Selected excerpt →
"""

The philosopher Frederick Nietzsche would not exactly be described as a friend of Christians. His famous phrase “God is dead!” summed up his opposition to all things religious. It was to become a kind of rallying cry for the removal of God from all public social life, a process that is all too evident today in the secularizing trends of Western culture.
The Challenge of Joy
His glorification of the “Superman” and the “Super-Race” also contributed significantly to the terrible tragedy of Nazism.
In addition to all this, Nietzsche has put forth some direct challenges to all Christian believers. One of them is a remark aimed primarily at apologists and evangelists. He states it very simply: “The reason why people no longer believe is that believers no longer sing!”
What is he saying to us? Applied in a Christian context, the “people who no longer believe” are obviously the many non-believing people in the world today who either have never heard the Good News about Jesus and His Church or have forgotten it. The “believers” are you and I, and all who claim to know Jesus Christ and the power flowing from His Cross and Resurrection. The key to the quote, however, is his remark that believers “no longer sing.”
Singing, especially spontaneous singing, is often a sign of happiness. Have you ever been so happy that you just burst out singing? Singing gives expression to a hidden joy in the soul. Joy, in turn, is a characteristic of people who have found something significant in their lives that not only satisfies and fulfills them, but overflows outward to others. Joy saves the heart from feelings of emptiness, restlessness, or depression.
Nietzsche is saying, then, that evangelization is not effectively bearing the fruit it should because the lives and attitudes of those who say they believe in Jesus and who claim to follow Him do not look very happy. This is all the more significant when we realize that the heart of the task of all evangelists is to convince others that knowing and loving Jesus will bring them fulfillment and great joy. What a disappointment and even contradiction, then, for the evangelist himself to be lacking that joy!
A Herald of the Great King
What, then, are some forms of “spiritual sadness” that those in the ministry of evangelization may likely encounter? First, there is the sadness of discouragement, which produces a readiness to give up when difficulties are encountered. We all have to deal with potential discouragement. Often it comes from a lack of apparent results despite the earnest efforts made to evangelize. The time-lapse between the sowing of the seed of God’s Word and the reaping of its harvest can often seem like an eternity.
Every evangelist should learn not to watch the clock but to keep busy in new fields of endeavor. Jesus assures us that the seed of God’s word sprouts and grows without the farmer being aware of it (see Mark 4:27). Developing an ability to smile while we wait certainly helps!
Sadness can also spring from a sense of weariness and boredom, especially when the evangelist is required to give an effort over and above the ordinary. Seeing the price tag for real evangelization, some go into an emotional slump. St. Paul, on the other hand, says that God loves a “cheerful giver” (see 2 Corinthians 9:9).

"""

Record excerpts →
"""

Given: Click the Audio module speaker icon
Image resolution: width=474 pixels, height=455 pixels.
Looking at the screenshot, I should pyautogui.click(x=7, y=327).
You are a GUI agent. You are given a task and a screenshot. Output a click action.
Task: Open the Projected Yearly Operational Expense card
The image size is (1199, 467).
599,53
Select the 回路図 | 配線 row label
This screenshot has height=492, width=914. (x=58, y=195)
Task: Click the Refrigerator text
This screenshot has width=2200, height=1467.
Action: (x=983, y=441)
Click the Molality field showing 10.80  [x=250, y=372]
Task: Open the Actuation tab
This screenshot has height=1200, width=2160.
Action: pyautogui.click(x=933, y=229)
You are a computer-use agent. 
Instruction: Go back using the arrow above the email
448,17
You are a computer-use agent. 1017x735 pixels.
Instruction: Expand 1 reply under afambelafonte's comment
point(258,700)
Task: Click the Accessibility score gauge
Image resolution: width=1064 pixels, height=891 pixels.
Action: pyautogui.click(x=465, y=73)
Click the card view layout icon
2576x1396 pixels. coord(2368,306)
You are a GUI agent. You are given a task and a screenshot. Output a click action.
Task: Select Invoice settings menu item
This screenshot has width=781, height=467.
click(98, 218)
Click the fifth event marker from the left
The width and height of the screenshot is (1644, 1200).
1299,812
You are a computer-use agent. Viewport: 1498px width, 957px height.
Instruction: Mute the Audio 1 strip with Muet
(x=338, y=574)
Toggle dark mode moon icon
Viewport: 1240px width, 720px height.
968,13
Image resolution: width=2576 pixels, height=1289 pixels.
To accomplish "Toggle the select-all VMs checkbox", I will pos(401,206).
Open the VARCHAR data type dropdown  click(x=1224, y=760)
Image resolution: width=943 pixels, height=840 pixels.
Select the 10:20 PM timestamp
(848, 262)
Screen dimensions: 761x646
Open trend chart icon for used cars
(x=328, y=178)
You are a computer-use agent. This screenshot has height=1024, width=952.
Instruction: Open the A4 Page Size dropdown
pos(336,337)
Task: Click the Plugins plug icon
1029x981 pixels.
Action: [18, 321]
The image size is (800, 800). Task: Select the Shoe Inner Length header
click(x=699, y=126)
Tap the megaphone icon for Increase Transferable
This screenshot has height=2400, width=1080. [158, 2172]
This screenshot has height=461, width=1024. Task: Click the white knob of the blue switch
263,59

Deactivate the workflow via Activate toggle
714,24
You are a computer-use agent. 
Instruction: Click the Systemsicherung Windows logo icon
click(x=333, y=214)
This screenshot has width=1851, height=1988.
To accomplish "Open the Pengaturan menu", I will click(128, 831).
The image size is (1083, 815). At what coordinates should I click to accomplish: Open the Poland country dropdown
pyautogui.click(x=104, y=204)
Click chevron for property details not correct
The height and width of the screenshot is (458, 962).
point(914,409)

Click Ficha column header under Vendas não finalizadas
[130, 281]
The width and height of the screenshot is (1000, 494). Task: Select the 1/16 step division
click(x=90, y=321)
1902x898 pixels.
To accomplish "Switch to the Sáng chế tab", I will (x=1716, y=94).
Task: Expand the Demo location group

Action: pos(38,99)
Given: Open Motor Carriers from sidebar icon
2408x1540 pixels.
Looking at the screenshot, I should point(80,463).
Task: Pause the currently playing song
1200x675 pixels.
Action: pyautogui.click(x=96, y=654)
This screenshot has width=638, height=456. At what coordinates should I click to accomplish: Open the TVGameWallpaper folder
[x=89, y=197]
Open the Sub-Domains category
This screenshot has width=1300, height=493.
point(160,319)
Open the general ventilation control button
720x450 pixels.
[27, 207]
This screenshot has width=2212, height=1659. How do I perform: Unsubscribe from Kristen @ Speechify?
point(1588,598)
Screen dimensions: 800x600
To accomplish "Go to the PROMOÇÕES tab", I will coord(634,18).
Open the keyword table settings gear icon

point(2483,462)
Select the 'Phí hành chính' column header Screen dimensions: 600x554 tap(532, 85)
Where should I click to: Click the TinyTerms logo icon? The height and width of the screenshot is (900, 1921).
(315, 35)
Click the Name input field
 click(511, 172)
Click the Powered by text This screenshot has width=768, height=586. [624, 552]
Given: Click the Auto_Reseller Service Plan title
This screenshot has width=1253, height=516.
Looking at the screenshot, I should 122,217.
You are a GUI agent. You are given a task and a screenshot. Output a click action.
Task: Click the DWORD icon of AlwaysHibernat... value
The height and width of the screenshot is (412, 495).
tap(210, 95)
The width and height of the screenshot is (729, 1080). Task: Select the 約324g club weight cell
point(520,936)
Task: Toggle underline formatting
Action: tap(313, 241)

"""

Written task → Rework the piece on Nietzsche's challenge to believers, starting at "Nietzsche is saying, then, that" and ending at "lacking that joy!", so that "disappointment" becomes "letdown".

Solution below →
Nietzsche is saying, then, that evangelization is not effectively bearing the fruit it should because the lives and attitudes of those who say they believe in Jesus and who claim to follow Him do not look very happy. This is all the more significant when we realize that the heart of the task of all evangelists is to convince others that knowing and loving Jesus will bring them fulfillment and great joy. What a letdown and even contradiction, then, for the evangelist himself to be lacking that joy!